Defining Performance Targets
Method established specific targets based on their operational needs:
- Error Rate: Around 9% was acceptable, as additional plausible checks were performed after the model output [11:50:00].
- Latency: A hard latency cutoff was necessary due to the real-time nature of their agent [12:06:00].
- Cost: Critical due to the very high volume of transactions [12:40:00].
The Need for Fine-Tuning
Neither GPT-4 nor O3 mini met all three requirements simultaneously [13:05:00]. GPT-4 struggled with error rate and cost, while O3 mini failed on cost and especially latency [13:16:00].
This indicated the need for fine-tuning, which is a powerful tool requiring more engineering investment than prompt engineering, but necessary when off-the-shelf models don’t meet production reliability numbers [13:48:00].
Fine-Tuning Results with OpenPipe
OpenPipe fine-tuned an 8 billion parameter LL 3.1 model, which often suffices for the majority of their customers [15:12:00].
Metric | Fine-Tuned Model |
---|---|
Error Rate | Significantly better than GPT-4, below 9% threshold [14:28:00] |
Latency | Much lower due to smaller model, can be further reduced by colocation [15:34:00] |
Cost | Much lower, exceeding cost thresholds for viability [16:02:00] |
Fine-tuning enabled Method to bend the price-performance curve significantly [14:18:00]. The process was made easier by using existing production data from GPT-4 to generate training data [14:45:00].
Key Takeaways for Productionizing AI Agents
- Simplicity and Cost-Effectiveness: It’s possible to identify a specific use case, fine-tune the cheapest available model, and achieve fast performance without needing to buy own GPUs [17:23:00].
- Data Availability: Leveraging data already generated by earlier AI models (like GPT in production) can provide valuable training data for fine-tuning [17:30:00].
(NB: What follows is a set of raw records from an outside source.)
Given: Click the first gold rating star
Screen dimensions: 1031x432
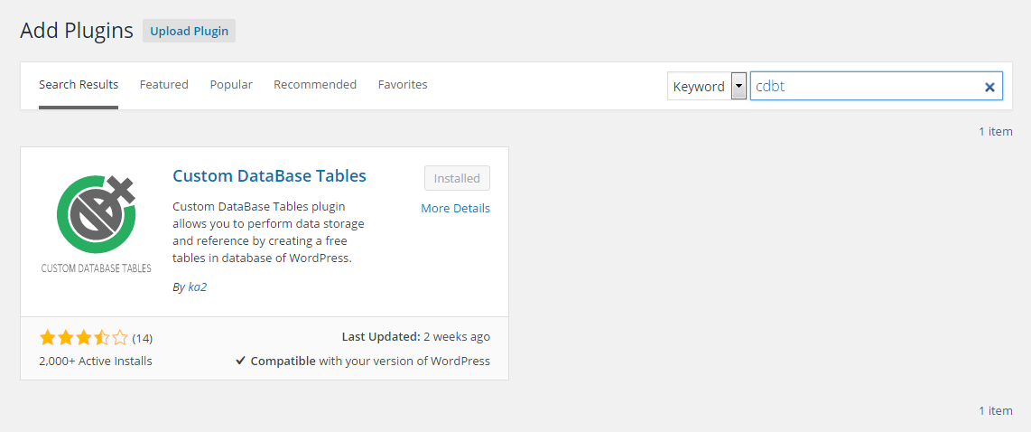Looking at the screenshot, I should tap(48, 338).
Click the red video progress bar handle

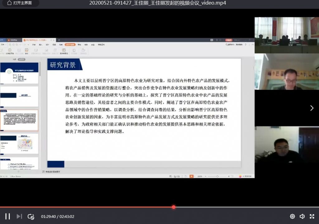174,207
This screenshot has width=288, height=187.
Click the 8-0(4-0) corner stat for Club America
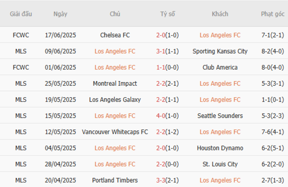pyautogui.click(x=272, y=67)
- Patience and Openness: Productionizing AI agents requires a level of openness and patience from both engineering and leadership teams [17:47:00]. Unlike traditional code that is expected to “just work” once deployed, AI agents take time to become production-ready and continuously improve [17:57:00]. This marks a shift from traditional software engineering [18:14:00].